◆ Source extract:
○ ○ ○ ○ ○ ○ ○
Online community has expanded substantially in the last decade. Reddit's r/polyamory is the largest and most active online English-language community; the moderation is reasonable, the experience-level range is wide, the advice quality is uneven but mostly recognisable as community wisdom. Multiamory, a long-running podcast and community, has accumulated frameworks and vocabulary that are widely referenced. The More Than Two community Discord and the Polysecure community on various platforms tend toward the more clinical-attachment-theory end of the spectrum. None of these substitute for in-person community, but they are useful supplements and often better than nothing in smaller cities.

Conferences and retreats are the medium-distance option for people whose local community is thin or whose lives are geographically scattered. ENM Summit (multiple cities, annual), Atlanta Poly Weekend (long-running, well-regarded), Poly Living, Beyond the Love, Loving More retreats — these draw practitioners from across the country and tend to produce both education and friendships that persist past the event. For people who can travel, a conference once a year is often the densest community-investment hour-for-hour.

What helps when you first show up to a munch or local event. Come to listen, not to recruit. Everyone there has heard a hundred 'I'm new to this' introductions and they will help, but you will be more welcome if you arrive with curiosity rather than agenda. Don't lead with looking for a unicorn or a third for your couple — established communities are tired of that pattern and will be cool to you. Don't make the conversation only about your relationship — talk like an adult about an adult range of topics. Stick around. The first event is usually awkward; by the third event the same people are starting to feel like people you know.
○ ○ ○ ○ ○ ○ ○
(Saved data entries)
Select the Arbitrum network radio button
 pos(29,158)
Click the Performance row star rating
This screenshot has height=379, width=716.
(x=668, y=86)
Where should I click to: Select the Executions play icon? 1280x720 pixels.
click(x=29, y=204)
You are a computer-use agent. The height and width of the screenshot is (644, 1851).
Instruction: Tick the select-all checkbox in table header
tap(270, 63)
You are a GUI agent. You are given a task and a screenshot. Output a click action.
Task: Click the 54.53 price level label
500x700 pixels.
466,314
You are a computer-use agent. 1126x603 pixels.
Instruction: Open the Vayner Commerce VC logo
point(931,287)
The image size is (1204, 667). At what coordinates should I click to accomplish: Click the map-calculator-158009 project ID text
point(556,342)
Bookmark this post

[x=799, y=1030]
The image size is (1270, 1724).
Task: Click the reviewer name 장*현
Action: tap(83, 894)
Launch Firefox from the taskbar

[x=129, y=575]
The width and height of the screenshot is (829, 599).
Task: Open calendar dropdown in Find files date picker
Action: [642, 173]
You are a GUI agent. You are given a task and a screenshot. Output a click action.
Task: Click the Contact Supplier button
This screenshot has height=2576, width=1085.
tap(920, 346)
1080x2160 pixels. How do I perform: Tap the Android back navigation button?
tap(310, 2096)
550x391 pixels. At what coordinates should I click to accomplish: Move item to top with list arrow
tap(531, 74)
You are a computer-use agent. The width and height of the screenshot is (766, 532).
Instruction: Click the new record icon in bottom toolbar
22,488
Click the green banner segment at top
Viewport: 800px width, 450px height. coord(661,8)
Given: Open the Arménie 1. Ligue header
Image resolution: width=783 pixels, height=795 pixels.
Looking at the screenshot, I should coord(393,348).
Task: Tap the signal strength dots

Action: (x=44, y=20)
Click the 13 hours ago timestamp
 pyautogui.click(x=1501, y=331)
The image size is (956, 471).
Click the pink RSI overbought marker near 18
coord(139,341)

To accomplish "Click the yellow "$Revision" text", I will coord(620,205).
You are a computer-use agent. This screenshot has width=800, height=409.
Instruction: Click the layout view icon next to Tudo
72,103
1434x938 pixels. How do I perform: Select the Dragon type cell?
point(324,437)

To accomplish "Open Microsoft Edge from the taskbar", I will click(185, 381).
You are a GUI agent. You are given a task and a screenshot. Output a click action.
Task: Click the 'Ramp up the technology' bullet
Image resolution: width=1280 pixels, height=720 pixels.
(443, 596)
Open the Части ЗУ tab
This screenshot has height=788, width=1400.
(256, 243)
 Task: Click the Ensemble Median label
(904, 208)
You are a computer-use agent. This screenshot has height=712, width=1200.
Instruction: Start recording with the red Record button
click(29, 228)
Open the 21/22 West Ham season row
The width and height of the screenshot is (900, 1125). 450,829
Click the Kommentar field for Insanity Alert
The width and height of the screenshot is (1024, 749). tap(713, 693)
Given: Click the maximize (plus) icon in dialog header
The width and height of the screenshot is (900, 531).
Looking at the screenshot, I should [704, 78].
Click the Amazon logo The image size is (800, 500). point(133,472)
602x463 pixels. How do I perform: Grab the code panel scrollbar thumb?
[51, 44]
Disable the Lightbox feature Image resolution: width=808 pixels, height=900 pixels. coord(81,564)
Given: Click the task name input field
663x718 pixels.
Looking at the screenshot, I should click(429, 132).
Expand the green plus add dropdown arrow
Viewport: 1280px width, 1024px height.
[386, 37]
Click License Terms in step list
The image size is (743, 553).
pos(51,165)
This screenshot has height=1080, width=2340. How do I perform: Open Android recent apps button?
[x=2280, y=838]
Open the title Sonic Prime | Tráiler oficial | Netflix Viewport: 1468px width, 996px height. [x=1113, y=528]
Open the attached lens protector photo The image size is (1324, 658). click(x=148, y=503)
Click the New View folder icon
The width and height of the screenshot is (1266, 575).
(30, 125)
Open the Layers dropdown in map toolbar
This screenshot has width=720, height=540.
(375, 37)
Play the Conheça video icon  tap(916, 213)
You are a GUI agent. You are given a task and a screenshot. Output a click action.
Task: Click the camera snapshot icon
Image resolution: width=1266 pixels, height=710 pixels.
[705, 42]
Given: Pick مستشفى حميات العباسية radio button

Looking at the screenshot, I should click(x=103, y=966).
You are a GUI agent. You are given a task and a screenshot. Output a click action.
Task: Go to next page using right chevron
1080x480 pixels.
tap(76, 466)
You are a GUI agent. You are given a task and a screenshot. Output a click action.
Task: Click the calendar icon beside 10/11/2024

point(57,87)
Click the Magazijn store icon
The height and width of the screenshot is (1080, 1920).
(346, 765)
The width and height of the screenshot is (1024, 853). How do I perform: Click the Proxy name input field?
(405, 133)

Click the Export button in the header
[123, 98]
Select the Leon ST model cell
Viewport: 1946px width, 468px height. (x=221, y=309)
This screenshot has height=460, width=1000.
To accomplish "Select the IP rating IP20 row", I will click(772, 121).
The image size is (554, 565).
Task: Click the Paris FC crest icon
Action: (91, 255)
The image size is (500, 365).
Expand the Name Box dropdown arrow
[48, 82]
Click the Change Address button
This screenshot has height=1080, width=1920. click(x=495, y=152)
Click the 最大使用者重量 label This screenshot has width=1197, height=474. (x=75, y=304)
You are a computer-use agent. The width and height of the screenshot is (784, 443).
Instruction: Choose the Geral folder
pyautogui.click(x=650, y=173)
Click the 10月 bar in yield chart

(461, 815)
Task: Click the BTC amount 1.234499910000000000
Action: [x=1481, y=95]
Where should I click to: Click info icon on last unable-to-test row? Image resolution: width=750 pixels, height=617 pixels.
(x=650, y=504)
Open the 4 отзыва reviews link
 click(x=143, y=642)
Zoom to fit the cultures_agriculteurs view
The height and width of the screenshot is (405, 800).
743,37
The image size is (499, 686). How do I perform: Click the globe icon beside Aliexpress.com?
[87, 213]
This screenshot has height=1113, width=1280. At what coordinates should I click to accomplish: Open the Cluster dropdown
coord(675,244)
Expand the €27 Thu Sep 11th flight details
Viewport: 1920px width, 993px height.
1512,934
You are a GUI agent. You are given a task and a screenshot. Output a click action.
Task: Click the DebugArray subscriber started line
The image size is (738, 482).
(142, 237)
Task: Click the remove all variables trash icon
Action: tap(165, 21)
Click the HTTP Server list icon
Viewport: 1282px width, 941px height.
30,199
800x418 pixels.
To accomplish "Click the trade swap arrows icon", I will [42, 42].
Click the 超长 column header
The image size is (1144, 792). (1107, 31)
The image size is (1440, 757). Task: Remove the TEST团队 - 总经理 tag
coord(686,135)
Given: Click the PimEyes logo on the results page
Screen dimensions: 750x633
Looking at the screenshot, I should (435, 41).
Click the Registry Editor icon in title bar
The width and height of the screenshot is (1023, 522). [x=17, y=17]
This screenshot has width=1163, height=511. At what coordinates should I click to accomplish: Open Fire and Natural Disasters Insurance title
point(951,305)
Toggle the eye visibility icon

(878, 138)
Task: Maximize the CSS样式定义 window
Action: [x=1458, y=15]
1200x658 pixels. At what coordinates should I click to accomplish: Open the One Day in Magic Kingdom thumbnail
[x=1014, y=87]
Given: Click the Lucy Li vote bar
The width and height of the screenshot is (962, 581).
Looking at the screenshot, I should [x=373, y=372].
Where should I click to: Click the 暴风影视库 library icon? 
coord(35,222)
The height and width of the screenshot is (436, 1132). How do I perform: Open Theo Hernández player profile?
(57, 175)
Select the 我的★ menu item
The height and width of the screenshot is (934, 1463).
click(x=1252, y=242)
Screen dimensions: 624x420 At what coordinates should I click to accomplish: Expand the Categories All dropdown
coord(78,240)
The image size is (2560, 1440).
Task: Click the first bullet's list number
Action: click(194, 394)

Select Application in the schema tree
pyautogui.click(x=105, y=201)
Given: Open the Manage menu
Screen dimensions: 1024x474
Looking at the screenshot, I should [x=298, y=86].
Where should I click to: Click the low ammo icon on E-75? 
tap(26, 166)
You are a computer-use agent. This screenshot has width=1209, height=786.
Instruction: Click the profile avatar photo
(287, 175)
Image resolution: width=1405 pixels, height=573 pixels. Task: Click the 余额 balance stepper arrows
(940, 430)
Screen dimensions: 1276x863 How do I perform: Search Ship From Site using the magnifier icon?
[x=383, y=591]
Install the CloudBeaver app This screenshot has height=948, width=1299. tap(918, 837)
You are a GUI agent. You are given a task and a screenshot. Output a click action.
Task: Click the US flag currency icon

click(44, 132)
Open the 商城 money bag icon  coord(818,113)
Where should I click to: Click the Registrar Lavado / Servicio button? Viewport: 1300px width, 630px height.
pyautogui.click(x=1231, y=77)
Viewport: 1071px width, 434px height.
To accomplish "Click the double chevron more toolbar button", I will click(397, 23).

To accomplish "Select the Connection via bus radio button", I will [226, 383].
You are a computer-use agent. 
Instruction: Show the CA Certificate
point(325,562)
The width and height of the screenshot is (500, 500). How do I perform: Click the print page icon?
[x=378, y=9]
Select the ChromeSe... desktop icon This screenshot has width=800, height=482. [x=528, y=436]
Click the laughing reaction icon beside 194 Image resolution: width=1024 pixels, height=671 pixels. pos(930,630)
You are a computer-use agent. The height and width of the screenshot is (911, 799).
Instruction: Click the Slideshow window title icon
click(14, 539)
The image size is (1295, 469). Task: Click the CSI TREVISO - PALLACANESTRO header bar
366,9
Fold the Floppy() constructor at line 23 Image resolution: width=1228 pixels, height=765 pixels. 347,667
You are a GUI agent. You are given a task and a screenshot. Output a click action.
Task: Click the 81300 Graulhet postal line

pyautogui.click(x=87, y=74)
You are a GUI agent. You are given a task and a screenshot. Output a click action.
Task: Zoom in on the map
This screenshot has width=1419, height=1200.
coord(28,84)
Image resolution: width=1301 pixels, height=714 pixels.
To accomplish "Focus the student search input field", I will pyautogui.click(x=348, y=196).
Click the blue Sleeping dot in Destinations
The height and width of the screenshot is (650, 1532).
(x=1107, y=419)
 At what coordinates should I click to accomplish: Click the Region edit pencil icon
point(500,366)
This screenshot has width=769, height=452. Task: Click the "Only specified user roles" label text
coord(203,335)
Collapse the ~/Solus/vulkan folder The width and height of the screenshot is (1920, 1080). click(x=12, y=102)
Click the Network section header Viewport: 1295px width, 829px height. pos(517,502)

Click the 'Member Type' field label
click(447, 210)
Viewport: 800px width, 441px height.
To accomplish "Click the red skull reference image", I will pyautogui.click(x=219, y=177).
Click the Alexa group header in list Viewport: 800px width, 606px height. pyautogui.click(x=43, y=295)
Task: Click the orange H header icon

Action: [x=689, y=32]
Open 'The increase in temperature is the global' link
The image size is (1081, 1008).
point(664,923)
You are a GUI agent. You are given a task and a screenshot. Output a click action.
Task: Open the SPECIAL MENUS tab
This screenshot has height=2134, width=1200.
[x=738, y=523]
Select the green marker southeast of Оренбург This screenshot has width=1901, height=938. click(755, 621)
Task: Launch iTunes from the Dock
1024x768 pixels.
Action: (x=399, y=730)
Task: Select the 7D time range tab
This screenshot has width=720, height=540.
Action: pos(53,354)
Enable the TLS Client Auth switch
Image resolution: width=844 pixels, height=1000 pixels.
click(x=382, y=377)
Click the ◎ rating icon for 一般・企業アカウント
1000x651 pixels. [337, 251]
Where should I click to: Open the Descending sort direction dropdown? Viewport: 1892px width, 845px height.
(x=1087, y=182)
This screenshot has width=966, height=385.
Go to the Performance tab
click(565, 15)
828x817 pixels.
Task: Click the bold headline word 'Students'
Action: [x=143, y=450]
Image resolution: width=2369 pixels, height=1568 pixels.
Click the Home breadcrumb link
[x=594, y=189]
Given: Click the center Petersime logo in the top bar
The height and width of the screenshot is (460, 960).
○ ○ ○ ○ ○ ○ ○
◆ Study questions:
1. In the polyamory community text, why should a newcomer at a munch avoid opening with a search for a unicorn or a third? Answer in one to three sentences.
2. Reproduce word for word the part of the polyamory community text that begins at the words "Conferences and retreats" and stops after "densest community-investment hour-for-hour.".

◆ Solution set:
1. Established communities are tired of that pattern. They will be cool to a newcomer who leads with it.

2.
Conferences and retreats are the medium-distance option for people whose local community is thin or whose lives are geographically scattered. ENM Summit (multiple cities, annual), Atlanta Poly Weekend (long-running, well-regarded), Poly Living, Beyond the Love, Loving More retreats — these draw practitioners from across the country and tend to produce both education and friendships that persist past the event. For people who can travel, a conference once a year is often the densest community-investment hour-for-hour.